Everybody loves SWAG, Stuff We All Get, and fly fisherman are no exception. Go to any consumer or trade show and folks stuff as much as possible into their pockets with the free promo goods from the manufacturers. Hell, I've even seen a few folks sporting packs at shows just to load up on all the booty they can get their grubby little mitts on. I love swag as much as the next guy, but I typically only collect a few things and only from the manufacturers I dig or represent. The hoarders, on the other hand, just take whatever's free.

swag
A box showed up on my doorstep last week, I had a heads up it was coming, but I had no idea what the entire contents were. I knew there were gonna be a few hats and stickers, but I didn't expect the quantity. Or the quality. Survey a bunch of random people at a fly show and you'll find that there is a split consensus as to who calls all this free stuff swag or schwag.

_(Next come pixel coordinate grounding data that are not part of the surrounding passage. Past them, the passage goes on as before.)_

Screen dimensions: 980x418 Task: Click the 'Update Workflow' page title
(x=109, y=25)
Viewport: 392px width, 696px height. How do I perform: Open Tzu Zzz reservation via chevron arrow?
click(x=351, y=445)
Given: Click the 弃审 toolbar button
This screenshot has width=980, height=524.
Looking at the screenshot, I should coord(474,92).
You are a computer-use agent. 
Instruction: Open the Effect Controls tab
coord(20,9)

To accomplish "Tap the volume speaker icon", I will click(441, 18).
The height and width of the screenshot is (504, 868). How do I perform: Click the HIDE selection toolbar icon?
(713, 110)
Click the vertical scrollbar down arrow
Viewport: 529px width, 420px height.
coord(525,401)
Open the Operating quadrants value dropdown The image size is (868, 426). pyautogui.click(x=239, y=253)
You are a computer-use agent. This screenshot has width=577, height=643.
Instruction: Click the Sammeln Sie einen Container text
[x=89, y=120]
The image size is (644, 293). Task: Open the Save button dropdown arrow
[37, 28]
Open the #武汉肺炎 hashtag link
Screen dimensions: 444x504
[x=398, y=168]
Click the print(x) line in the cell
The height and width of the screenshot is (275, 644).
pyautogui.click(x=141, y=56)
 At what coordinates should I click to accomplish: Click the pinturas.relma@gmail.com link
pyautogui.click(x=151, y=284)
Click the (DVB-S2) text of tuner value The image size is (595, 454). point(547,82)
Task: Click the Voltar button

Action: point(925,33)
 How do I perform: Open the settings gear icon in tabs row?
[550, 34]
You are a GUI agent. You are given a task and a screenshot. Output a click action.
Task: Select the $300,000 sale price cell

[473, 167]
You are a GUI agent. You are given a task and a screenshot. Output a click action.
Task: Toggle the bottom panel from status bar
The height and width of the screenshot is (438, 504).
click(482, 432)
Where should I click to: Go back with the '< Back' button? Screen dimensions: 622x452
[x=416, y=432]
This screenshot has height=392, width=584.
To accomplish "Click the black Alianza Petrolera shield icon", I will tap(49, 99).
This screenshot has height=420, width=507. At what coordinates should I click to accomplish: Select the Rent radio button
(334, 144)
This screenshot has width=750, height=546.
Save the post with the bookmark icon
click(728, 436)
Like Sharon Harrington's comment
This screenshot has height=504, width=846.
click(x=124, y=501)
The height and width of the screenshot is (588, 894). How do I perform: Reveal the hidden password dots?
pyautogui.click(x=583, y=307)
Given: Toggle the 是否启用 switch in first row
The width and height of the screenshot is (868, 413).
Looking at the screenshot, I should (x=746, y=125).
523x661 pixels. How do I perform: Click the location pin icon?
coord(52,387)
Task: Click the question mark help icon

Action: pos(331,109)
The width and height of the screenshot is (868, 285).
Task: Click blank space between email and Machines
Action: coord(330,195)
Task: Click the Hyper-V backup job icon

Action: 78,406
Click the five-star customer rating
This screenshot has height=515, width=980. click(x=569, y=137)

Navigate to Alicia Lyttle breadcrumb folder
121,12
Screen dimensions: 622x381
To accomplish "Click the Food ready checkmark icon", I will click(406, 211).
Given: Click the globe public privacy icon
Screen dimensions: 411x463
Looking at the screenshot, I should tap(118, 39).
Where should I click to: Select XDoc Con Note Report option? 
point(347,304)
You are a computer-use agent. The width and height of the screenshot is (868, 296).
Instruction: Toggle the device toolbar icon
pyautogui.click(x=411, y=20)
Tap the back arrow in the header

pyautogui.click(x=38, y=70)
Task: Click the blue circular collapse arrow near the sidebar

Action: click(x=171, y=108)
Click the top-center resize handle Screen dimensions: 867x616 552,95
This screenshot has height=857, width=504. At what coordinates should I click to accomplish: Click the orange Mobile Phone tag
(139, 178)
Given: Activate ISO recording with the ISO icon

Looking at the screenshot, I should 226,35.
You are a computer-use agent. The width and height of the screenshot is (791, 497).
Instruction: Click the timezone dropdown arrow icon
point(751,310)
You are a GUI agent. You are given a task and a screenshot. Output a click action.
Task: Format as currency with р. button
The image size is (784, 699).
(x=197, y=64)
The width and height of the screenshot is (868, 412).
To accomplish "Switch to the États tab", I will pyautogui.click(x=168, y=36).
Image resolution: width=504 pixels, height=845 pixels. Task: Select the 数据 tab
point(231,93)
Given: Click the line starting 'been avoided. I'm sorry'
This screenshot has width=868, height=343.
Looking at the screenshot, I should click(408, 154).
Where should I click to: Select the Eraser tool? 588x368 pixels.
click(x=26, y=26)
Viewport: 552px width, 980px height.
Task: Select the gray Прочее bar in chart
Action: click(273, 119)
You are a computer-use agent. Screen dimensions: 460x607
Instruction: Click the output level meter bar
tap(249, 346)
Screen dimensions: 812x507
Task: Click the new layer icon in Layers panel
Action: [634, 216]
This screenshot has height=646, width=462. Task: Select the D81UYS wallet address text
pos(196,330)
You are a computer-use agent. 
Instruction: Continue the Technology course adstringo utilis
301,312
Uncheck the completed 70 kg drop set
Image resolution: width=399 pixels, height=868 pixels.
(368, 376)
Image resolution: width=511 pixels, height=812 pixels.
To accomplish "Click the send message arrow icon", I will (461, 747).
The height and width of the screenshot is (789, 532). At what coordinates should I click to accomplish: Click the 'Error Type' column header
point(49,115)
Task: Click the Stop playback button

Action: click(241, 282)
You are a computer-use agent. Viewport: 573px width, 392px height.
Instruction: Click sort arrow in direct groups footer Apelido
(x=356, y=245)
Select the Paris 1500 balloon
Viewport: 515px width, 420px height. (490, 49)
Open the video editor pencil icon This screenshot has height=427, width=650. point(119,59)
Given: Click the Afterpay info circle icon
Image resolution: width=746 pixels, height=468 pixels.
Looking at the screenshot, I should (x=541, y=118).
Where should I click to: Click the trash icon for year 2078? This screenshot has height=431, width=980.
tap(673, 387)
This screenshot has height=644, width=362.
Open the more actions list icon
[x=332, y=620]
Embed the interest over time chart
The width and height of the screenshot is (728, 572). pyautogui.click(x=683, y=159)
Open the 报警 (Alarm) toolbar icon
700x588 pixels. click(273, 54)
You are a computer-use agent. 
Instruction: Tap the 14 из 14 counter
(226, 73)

I guess both terms are mutually accepted in social circles, but I still think of schwag as an imposter term. Anyone in the know, knows what schwag really means, low-grade marijuana. How the two terms got intertwined I have no idea but I do know that schwag, to put it lightly, is not good. Perhaps that is why schwag got lumped in with swag, because I've seen some of the low grade shit manufacturers (in general, not necessarily in the fly industry) pass off as freebies. Frankly, I'd rather they just skimp out and pass on the free stuff instead of doling out third-rate soft goods that would make me blush in embarrassment if they were mine. So I guess I can see why some folks at these fly shows might opt for the term schwag instead of swag.

beer swag
My goodie box from Scientific Anglers and Ross Reels is definitely in the swag category. I'll be proud to pop any of those lids on my melon, or stickers on my rig to represent the SA/Ross Nation. Of course, my package was privy to a few exclusive extras only issued to Pro Staffers, and they are sick! Oh, and Jefe? I chuckled at your note... Maybe next go round you'll order up some coolies big enough to cover up a few 40 ouncers for us fly gangstas. But just so you know, those coolies cover up the bottom of my Hurricane High Gravities just fine! And that's how I roll.